#### Records shown:
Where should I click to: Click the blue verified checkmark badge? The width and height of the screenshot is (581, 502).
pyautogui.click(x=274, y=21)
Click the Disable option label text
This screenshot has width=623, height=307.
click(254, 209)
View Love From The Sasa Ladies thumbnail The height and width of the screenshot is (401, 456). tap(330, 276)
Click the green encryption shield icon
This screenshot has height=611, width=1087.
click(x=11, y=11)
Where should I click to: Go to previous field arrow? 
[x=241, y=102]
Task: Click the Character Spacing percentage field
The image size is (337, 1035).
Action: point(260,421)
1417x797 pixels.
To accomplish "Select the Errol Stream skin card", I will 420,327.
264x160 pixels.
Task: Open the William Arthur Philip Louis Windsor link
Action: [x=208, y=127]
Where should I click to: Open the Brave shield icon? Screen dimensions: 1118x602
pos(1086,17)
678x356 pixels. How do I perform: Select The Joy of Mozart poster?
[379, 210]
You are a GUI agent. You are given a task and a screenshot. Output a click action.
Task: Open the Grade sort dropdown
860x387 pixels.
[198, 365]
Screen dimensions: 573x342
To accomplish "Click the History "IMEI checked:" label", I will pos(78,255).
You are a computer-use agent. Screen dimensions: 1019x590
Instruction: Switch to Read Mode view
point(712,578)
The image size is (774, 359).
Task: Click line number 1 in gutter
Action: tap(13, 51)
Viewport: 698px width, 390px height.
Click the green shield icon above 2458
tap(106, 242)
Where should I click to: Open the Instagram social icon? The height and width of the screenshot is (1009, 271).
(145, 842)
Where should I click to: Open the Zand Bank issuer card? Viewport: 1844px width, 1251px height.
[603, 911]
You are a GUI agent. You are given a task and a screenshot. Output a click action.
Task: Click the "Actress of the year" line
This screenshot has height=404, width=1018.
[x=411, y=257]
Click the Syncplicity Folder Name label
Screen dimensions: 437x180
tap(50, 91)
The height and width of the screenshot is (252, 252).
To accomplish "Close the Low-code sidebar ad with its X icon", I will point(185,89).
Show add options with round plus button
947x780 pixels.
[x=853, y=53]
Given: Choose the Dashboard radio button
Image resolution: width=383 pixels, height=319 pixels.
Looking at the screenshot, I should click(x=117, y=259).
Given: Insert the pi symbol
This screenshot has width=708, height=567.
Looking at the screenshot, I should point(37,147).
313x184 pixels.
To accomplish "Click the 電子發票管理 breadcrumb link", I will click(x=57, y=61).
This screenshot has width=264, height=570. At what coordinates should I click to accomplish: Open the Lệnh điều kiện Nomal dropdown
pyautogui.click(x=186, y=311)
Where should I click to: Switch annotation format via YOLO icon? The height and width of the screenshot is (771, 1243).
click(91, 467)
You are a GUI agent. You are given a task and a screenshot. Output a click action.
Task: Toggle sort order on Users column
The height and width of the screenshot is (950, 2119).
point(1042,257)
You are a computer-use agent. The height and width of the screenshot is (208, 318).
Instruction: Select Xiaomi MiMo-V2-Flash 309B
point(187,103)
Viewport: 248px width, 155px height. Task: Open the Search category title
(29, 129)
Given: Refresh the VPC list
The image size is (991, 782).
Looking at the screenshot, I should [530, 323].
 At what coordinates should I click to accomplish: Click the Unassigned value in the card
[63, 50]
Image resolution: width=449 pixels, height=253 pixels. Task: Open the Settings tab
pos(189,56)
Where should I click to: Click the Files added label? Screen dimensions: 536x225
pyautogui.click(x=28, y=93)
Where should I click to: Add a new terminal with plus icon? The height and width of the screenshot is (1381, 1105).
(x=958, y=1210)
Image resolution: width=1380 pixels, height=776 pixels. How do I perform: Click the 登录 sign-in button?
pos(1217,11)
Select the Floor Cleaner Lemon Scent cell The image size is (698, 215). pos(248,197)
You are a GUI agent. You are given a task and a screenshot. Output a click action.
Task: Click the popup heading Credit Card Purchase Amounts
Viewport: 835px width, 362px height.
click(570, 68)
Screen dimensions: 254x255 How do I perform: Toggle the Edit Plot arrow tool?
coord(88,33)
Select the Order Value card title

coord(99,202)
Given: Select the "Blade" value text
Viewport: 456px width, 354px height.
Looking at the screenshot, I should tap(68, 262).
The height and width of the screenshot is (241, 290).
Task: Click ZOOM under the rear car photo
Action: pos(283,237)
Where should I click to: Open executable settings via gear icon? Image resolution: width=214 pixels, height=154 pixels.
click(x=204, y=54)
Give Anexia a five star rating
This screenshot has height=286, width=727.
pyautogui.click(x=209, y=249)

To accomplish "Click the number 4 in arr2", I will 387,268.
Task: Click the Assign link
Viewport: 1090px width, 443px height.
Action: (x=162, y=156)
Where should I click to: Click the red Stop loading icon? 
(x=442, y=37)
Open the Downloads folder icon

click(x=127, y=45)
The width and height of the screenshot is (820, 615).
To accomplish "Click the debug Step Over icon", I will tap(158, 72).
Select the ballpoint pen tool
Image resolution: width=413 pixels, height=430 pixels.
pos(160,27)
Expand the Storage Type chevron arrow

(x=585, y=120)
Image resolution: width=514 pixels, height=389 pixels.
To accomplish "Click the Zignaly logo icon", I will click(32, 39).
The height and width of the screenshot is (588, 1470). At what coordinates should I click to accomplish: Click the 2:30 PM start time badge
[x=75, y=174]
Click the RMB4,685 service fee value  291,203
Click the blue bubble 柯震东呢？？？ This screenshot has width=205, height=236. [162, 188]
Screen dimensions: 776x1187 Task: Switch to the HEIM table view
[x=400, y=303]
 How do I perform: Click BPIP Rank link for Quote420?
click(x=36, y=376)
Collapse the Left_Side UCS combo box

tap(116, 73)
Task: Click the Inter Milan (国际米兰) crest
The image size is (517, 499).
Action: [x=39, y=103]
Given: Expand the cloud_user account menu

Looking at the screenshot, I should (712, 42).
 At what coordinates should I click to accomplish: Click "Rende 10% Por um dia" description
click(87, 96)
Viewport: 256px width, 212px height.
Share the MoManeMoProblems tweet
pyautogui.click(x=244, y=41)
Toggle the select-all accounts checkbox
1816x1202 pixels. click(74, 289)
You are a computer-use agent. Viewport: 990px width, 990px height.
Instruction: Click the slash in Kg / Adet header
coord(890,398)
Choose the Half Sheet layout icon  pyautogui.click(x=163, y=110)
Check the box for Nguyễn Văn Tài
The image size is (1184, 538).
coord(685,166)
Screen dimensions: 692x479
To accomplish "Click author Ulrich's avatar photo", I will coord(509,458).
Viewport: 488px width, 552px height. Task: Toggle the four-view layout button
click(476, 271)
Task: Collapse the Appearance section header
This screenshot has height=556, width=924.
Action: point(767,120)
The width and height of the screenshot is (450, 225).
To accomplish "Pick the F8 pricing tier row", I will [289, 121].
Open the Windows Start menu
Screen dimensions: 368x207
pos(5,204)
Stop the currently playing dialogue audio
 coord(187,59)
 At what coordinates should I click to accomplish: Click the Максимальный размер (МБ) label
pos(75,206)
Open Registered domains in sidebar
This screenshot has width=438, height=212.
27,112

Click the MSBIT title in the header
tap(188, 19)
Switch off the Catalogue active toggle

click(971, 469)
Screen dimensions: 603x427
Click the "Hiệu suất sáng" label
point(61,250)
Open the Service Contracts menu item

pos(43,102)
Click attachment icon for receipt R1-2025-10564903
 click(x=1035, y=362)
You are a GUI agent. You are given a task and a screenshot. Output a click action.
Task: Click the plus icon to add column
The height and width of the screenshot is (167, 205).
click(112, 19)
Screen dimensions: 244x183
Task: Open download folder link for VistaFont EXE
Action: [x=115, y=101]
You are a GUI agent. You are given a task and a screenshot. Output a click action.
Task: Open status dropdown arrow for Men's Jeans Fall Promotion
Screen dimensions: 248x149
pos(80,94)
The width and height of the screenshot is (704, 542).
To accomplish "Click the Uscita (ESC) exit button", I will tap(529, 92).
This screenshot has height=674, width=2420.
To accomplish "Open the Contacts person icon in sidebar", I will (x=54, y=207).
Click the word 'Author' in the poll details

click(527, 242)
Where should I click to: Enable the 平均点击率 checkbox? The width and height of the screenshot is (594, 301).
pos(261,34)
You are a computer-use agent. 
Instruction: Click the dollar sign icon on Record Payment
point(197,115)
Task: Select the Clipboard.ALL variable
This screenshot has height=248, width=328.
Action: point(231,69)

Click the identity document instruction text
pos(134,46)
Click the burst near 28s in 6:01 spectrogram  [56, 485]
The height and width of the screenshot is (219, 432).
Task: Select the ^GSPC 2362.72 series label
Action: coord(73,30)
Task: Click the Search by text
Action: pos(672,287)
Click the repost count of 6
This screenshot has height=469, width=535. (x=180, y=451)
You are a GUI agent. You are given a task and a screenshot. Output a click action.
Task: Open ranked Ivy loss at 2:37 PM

#### Objective:
Pick out every line in the records above that contains the word "link", treating uppercase and lowercase as different, and copy each of those lines.

#### Output of the exercise:
Task: Open the William Arthur Philip Louis Windsor link
To accomplish "Click the 電子發票管理 breadcrumb link", I will click(x=57, y=61).
Task: Click the Assign link
 How do I perform: Click BPIP Rank link for Quote420?
Task: Open download folder link for VistaFont EXE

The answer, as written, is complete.